China Firm Close to Signing $3.6 Billion Deal for Iranian Gas Field Investment

China Firm Close to Signing $3.6 Billion Deal for Iranian Gas Field Investment

January 15, 2007 Filed Under: Mining Services, Oil and Gas  

A second Chinese oil company is close to signing a memorandum of understanding to invest $3.6 billion in an Iranian gas field amid U.S. pressure for Beijing to scrap another similar deal, a news report said Friday.

State-owned China National Petroleum Corp. would invest in Iran’s South Pars gas field under the agreement, Dow Jones Newswires said, citing an unidentified Chinese official.

An employee who answered the phone at CNPC’s press office in Beijing and refused to give his name said he could not confirm the report.

Washington is pressing Beijing to reconsider a deal by a state-owned oil company to invest in another Iranian gas field, citing efforts to sanction Tehran over its nuclear program. That deal calls for China National Offshore Oil Co. to invest $16 billion in the Northern Pars gas field.

A Chinese Foreign Ministry spokesman this week said Beijing considers such commercial ties with Iran to be legitimate and urged Washington not to interfere.

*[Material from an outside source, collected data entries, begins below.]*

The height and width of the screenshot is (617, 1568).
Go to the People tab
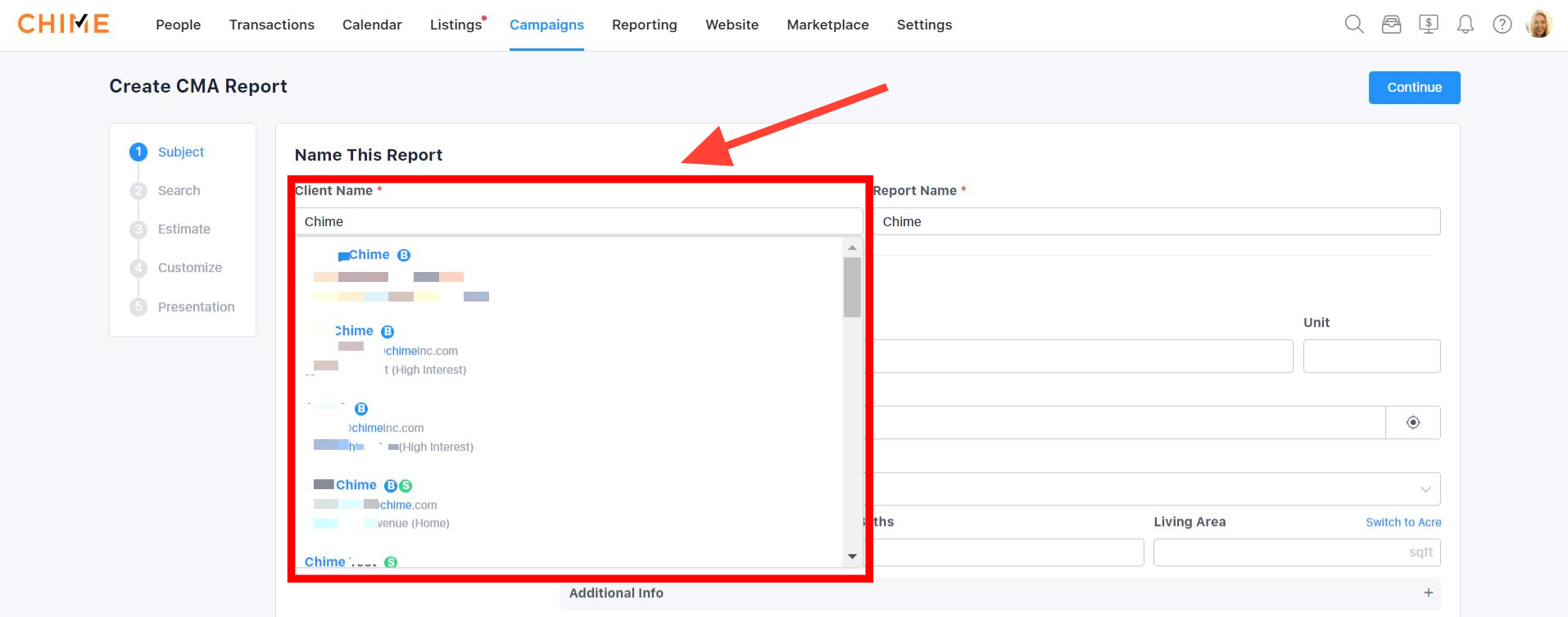pos(178,25)
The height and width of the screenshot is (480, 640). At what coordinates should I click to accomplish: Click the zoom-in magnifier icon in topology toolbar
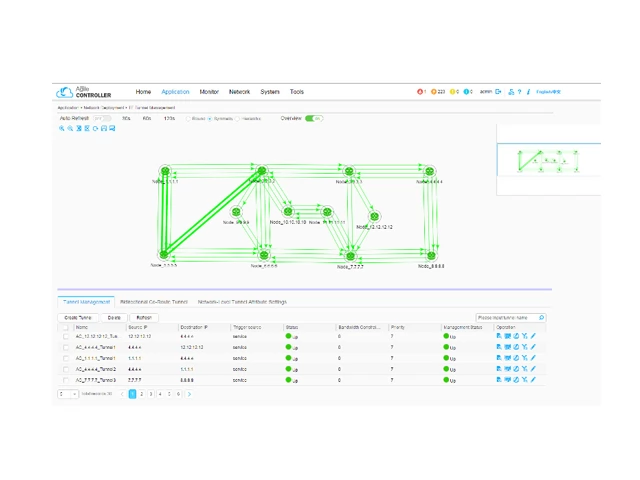pos(62,129)
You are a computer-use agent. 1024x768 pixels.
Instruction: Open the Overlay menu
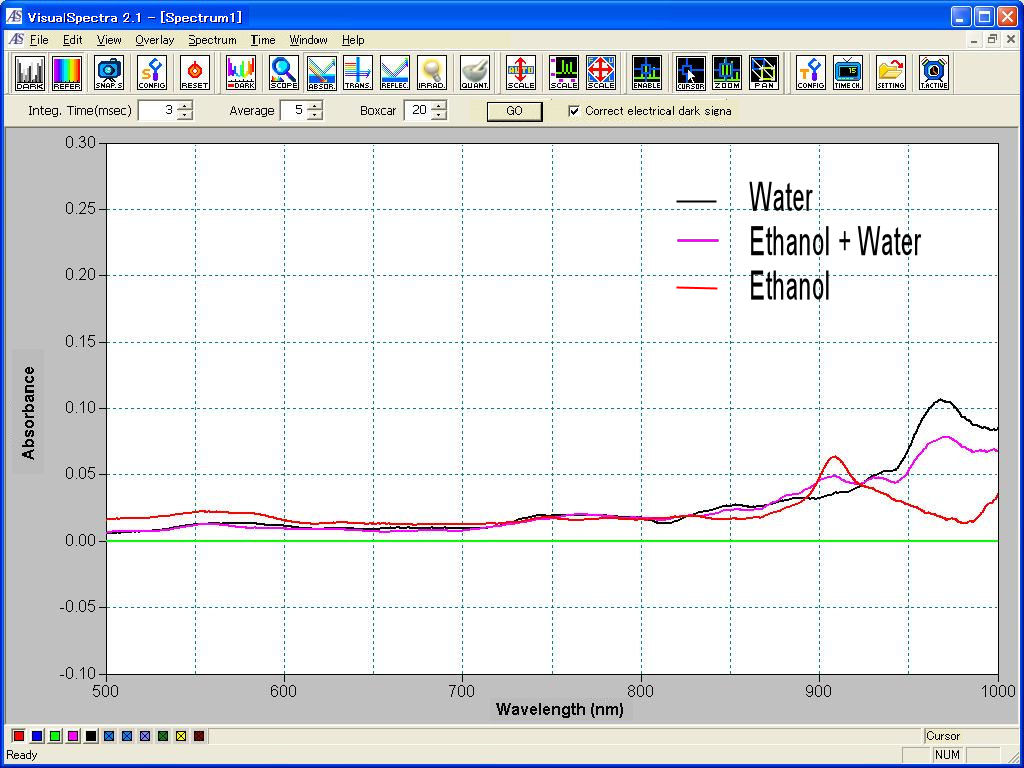point(154,40)
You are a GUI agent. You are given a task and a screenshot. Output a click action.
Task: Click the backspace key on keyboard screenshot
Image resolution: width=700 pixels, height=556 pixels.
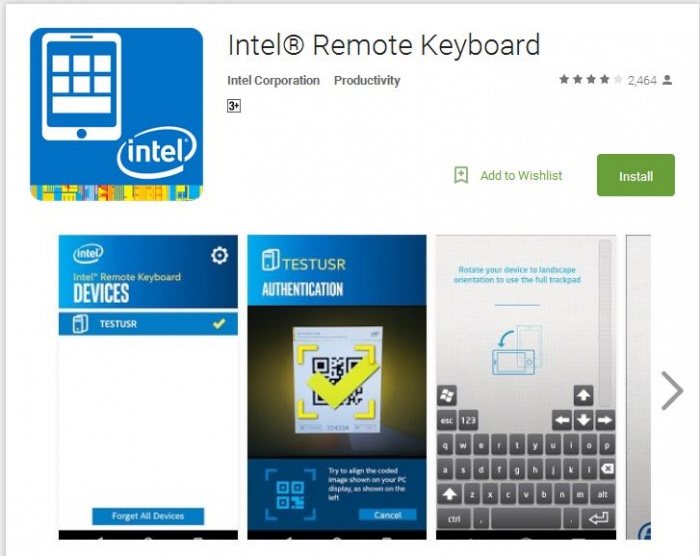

The controversy highlights the conflict between Beijing’s campaign to secure energy supplies for its booming economy and the foreign policy goals of the United States and other diplomatic partners.

Chinese President Hu Jintao last week told Iran’s nuclear envoy that Tehran should respond to U.N. concerns about its nuclear program but also called for a negotiated settlement of the dispute.

China has invested billions of dollars to secure access to oil and gas sources in areas as farflung as Latin America and Africa, doing business with governments such as Sudan that are isolated internationally.

CNPC is China’s biggest oil company by assets.

Its memorandum of understanding with Iran’s oil ministry would involve a pledge to spend $1.8 billion on exploration and production in the South Pars field and a similar sum on building a liquefied natural gas plant, Dow Jones reported.

The field has estimated reserves of 13 trillion cubic feet of natural gas, Dow Jones said.

CNPC is in talks with Norwegian oil company Statoil ASA about joining the project, the report said, citing another CNPC official, who also was not identified.

China’s No. 2 oil company, Sinopec Group, is in talks with Iran on a 25-year gas contract and development of Iran’s Yadavaran oilfield.